Day of the dead – Mexico

Traditionally celebrated on the 1 or 2 November, Day of the Dead (or Día de Muertos) is a Mexican holiday.

It’s a joyful celebration where family and friends gather to pay respects to remember those who have died. Rather than being a solemn event however it is filled with colour and humour, with fun stories shared about the departed.

Graves are visited, and ofrendas (home altars) are created featuring the favourite foods and beverages of the dead person. People also honour the dead using calaveras and marigold flowers, known as cempazúchitl.

It is not only the dead who are celebrated however, with friends and family sharing gifts, including candy sugar skulls, and sharing pan de muerto, a type of sweet bread who name translates to ‘bread of the dead’.

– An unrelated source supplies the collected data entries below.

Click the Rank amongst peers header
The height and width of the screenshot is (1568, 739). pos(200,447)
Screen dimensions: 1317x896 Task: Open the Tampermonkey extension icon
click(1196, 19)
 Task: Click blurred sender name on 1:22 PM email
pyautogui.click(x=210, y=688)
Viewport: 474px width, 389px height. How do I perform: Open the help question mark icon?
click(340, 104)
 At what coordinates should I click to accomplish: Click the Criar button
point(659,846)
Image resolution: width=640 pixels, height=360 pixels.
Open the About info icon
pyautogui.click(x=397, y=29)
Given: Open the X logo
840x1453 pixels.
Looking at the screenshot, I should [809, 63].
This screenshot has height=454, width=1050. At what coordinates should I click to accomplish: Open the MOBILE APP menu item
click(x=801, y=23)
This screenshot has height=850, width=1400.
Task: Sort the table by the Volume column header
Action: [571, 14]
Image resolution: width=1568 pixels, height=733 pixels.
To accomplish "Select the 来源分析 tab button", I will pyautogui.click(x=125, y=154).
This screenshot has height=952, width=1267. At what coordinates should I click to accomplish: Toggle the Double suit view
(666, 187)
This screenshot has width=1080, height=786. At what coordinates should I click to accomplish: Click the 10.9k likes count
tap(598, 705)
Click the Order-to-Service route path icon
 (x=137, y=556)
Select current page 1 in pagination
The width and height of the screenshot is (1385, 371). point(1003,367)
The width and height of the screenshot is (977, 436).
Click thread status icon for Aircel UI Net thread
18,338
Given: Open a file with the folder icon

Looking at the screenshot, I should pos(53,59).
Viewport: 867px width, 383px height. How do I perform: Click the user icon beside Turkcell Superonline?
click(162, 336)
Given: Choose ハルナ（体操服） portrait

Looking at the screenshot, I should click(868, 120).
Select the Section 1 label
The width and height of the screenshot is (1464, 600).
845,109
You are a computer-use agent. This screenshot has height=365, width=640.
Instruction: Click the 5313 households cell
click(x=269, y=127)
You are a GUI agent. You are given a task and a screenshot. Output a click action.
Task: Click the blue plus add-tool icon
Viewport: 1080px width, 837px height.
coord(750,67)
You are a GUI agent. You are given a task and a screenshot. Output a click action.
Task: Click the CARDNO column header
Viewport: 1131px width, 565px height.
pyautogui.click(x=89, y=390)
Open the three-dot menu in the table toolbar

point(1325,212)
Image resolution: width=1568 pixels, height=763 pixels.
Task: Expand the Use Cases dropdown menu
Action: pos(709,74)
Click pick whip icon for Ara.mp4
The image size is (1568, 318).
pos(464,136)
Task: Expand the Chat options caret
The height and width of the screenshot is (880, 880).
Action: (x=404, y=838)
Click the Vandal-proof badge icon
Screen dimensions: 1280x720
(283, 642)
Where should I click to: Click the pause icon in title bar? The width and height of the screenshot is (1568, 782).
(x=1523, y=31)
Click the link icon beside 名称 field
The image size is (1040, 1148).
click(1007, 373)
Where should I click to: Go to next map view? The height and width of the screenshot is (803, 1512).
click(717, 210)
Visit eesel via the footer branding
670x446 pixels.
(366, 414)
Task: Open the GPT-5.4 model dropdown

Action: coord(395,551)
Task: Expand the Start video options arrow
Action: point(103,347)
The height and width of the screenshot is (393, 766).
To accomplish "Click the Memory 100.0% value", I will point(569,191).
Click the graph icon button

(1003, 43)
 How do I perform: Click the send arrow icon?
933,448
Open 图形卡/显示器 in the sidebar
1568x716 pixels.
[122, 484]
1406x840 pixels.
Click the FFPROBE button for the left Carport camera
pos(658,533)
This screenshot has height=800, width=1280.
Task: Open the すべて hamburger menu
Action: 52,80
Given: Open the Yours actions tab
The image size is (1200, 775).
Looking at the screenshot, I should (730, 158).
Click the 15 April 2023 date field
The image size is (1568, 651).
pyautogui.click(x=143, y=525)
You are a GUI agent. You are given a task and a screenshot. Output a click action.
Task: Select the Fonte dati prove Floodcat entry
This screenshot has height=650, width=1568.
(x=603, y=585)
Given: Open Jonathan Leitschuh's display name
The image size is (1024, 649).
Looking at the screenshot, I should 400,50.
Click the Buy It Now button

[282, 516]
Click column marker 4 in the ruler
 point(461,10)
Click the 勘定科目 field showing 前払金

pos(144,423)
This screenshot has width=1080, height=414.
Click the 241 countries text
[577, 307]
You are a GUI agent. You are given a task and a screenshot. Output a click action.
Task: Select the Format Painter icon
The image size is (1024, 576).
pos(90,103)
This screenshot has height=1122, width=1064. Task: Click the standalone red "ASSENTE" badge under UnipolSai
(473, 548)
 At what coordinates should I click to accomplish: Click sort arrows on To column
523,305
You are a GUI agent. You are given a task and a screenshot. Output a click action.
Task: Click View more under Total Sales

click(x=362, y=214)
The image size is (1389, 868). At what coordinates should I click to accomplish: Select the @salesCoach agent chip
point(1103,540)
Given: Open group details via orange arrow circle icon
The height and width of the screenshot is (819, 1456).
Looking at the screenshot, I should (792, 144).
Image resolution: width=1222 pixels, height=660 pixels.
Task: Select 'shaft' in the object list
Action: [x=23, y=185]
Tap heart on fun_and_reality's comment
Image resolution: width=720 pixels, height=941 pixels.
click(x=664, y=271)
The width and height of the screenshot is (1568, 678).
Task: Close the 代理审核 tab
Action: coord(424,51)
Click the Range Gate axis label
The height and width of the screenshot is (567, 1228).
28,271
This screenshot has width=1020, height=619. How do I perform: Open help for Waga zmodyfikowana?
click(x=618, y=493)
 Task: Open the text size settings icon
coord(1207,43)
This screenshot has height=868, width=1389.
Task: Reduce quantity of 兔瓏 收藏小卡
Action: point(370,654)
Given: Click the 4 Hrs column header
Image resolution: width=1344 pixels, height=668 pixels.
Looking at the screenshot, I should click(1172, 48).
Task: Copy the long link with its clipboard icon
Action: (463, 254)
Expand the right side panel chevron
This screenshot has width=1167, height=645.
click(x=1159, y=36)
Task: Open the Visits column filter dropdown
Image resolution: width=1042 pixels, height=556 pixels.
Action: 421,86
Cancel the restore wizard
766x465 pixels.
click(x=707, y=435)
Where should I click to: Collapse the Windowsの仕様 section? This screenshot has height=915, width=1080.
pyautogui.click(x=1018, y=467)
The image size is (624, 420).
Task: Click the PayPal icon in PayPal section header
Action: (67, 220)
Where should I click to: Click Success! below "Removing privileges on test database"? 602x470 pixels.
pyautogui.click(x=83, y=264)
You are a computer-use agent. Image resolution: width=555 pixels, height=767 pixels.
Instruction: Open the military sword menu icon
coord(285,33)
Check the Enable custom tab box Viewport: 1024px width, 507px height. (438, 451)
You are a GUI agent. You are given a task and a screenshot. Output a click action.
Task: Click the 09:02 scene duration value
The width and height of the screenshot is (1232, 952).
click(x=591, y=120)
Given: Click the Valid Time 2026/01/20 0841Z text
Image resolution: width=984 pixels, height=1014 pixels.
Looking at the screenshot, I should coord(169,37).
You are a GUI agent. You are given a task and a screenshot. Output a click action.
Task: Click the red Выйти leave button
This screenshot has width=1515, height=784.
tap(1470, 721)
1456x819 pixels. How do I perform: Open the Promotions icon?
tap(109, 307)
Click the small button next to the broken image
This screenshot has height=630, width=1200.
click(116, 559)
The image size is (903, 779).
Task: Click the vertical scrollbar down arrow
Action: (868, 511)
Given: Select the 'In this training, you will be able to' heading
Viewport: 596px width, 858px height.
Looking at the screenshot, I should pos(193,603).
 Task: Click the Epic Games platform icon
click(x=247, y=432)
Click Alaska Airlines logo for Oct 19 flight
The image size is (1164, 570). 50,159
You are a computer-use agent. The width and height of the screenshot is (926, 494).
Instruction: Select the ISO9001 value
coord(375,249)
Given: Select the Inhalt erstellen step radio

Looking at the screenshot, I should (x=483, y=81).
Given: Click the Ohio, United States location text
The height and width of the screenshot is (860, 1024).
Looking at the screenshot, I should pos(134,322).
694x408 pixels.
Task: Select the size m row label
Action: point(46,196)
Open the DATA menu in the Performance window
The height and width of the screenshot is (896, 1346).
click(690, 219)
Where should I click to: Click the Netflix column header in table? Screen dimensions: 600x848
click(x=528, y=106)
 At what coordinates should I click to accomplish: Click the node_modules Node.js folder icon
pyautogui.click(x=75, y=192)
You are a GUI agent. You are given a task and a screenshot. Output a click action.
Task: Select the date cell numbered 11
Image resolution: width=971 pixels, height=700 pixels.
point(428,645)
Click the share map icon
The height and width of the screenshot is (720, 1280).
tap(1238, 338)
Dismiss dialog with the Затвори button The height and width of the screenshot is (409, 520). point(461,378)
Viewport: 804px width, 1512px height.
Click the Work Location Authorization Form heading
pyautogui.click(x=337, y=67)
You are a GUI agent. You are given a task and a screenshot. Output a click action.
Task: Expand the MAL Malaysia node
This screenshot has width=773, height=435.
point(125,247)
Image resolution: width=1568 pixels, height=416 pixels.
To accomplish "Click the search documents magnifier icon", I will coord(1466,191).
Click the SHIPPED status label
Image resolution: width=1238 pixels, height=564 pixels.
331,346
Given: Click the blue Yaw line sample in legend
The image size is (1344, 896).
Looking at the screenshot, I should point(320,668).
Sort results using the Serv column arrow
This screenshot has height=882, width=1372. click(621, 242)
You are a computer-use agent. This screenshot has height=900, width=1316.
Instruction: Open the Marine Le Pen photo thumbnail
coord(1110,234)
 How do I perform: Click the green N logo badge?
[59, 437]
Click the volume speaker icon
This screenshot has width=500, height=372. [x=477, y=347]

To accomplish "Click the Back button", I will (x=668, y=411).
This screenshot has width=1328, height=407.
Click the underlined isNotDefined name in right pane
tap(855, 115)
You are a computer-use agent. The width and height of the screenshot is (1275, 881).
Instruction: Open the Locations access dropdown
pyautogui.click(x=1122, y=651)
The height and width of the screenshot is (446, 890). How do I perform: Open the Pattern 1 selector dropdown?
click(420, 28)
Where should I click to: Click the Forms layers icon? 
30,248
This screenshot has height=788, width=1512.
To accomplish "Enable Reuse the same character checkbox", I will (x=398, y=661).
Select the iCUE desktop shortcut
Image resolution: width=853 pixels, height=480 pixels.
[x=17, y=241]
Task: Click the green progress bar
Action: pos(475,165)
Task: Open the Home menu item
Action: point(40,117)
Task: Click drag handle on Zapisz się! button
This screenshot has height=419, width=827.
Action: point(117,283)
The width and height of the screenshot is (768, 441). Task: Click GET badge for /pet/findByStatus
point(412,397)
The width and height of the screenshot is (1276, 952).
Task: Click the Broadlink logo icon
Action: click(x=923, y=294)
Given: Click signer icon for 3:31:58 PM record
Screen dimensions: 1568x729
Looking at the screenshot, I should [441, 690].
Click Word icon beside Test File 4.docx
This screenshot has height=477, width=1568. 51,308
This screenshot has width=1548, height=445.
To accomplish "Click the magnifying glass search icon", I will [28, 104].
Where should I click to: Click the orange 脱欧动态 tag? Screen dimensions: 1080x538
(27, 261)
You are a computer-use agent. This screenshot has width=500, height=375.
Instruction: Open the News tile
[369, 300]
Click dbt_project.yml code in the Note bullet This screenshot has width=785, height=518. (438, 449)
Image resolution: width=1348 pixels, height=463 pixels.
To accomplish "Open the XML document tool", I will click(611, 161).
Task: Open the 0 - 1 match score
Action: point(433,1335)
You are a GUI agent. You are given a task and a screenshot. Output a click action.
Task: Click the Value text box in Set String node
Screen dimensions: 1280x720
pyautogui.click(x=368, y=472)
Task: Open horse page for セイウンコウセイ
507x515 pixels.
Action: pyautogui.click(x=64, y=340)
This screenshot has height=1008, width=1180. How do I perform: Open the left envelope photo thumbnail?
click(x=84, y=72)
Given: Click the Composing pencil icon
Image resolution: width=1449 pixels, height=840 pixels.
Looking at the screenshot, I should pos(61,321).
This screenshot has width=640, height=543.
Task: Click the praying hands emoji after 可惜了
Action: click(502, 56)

There is debate about whether the festival has pre-Hispanic roots, or whether it’s a rebranded version of a Spanish tradition, developed to encourage Mexican nationalism. Either way it has become a national holiday in the country and is listed in the UNESCO Representative List of the Intangible Cultural Heritage of Humanity.

ornament (art)


Mexican Day of the Dead hanging skeleton ornament. Seperate head, body, legs, feet, arms and hands attached together with string. Object hand-painted white with orange, green, purple, gold and yellow patterns.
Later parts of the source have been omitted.